== ASSIGNMENT ==
Whenever the word "Task" appears in a line of the listing, copy that line.

== RECORDS FOR THE EXERCISE ==
--*--

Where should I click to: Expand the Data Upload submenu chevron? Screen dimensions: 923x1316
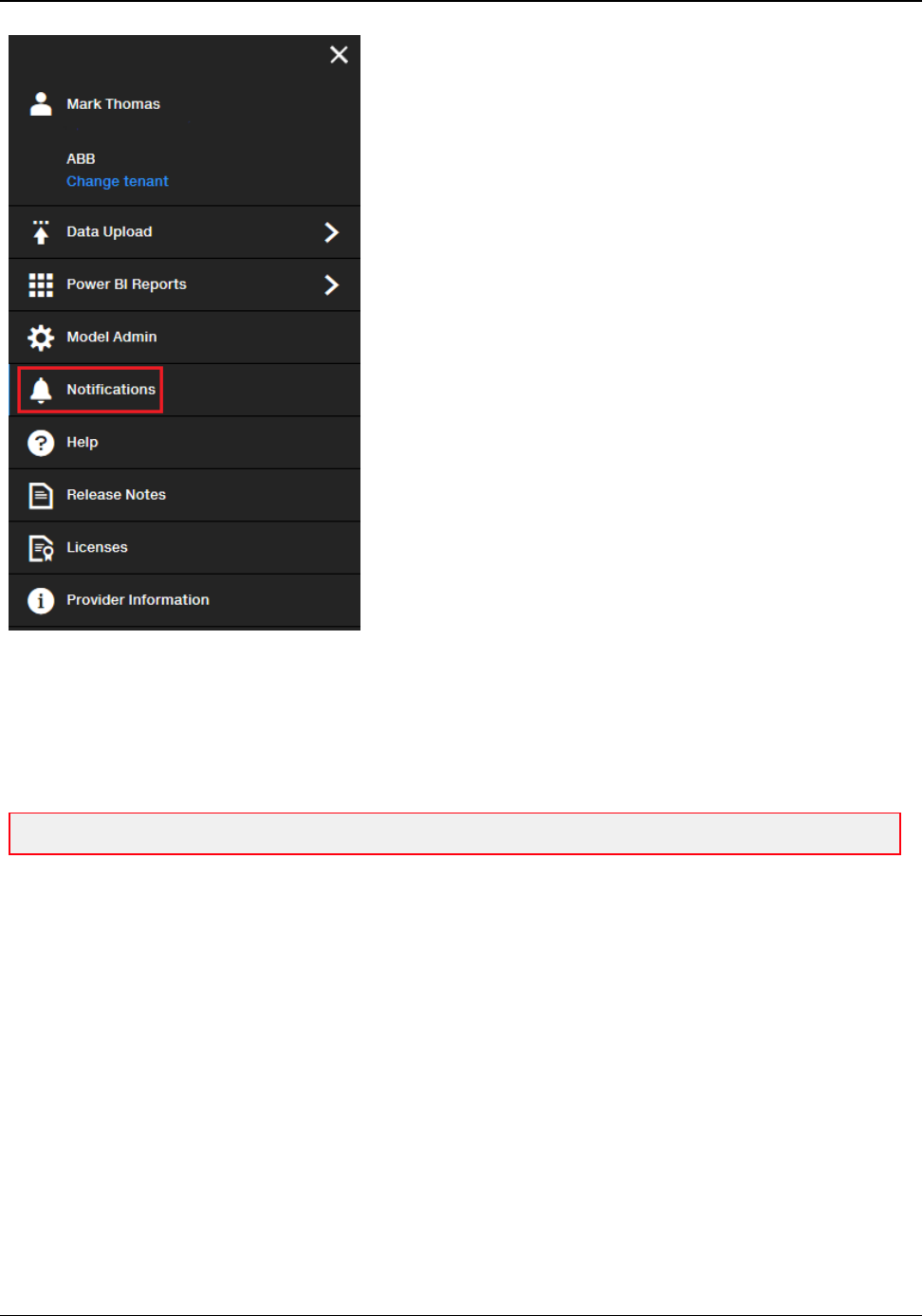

--*--

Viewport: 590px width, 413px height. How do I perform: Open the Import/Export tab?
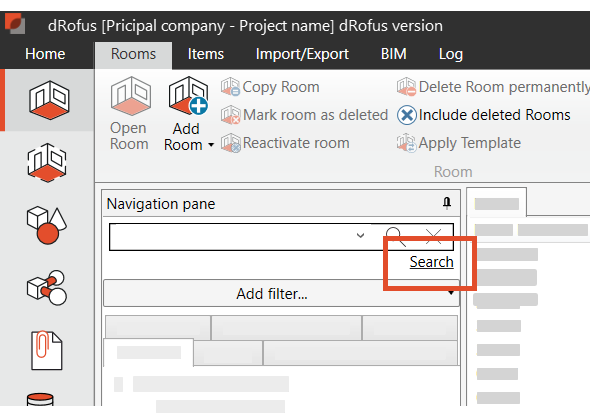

--*--

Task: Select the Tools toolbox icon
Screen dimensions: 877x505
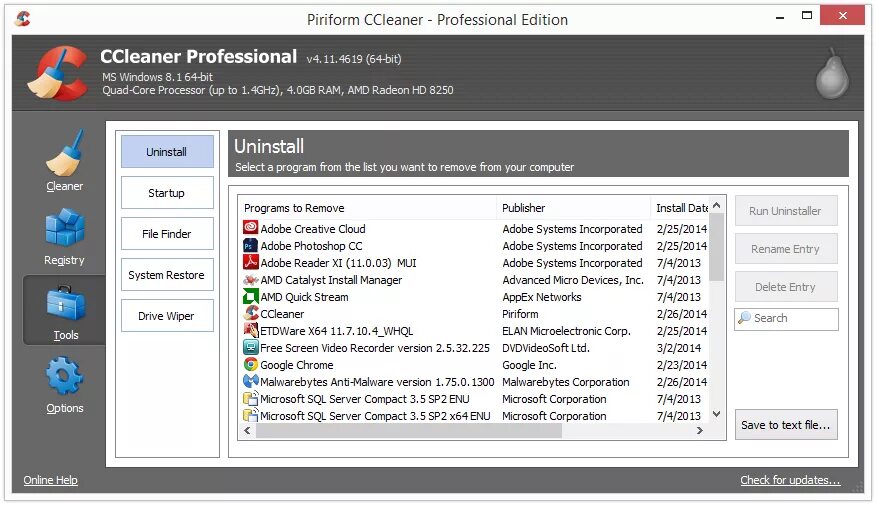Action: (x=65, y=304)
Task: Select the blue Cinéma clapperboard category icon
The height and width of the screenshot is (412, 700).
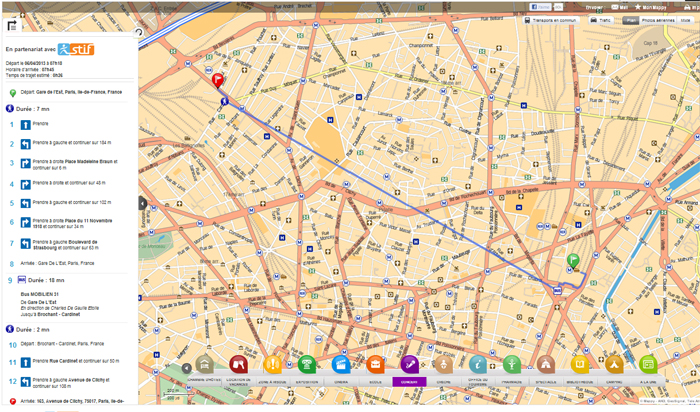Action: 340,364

--*--

== SOLUTION FOR THIS EXERCISE ==
Task: Select the Tools toolbox icon
Task: Select the blue Cinéma clapperboard category icon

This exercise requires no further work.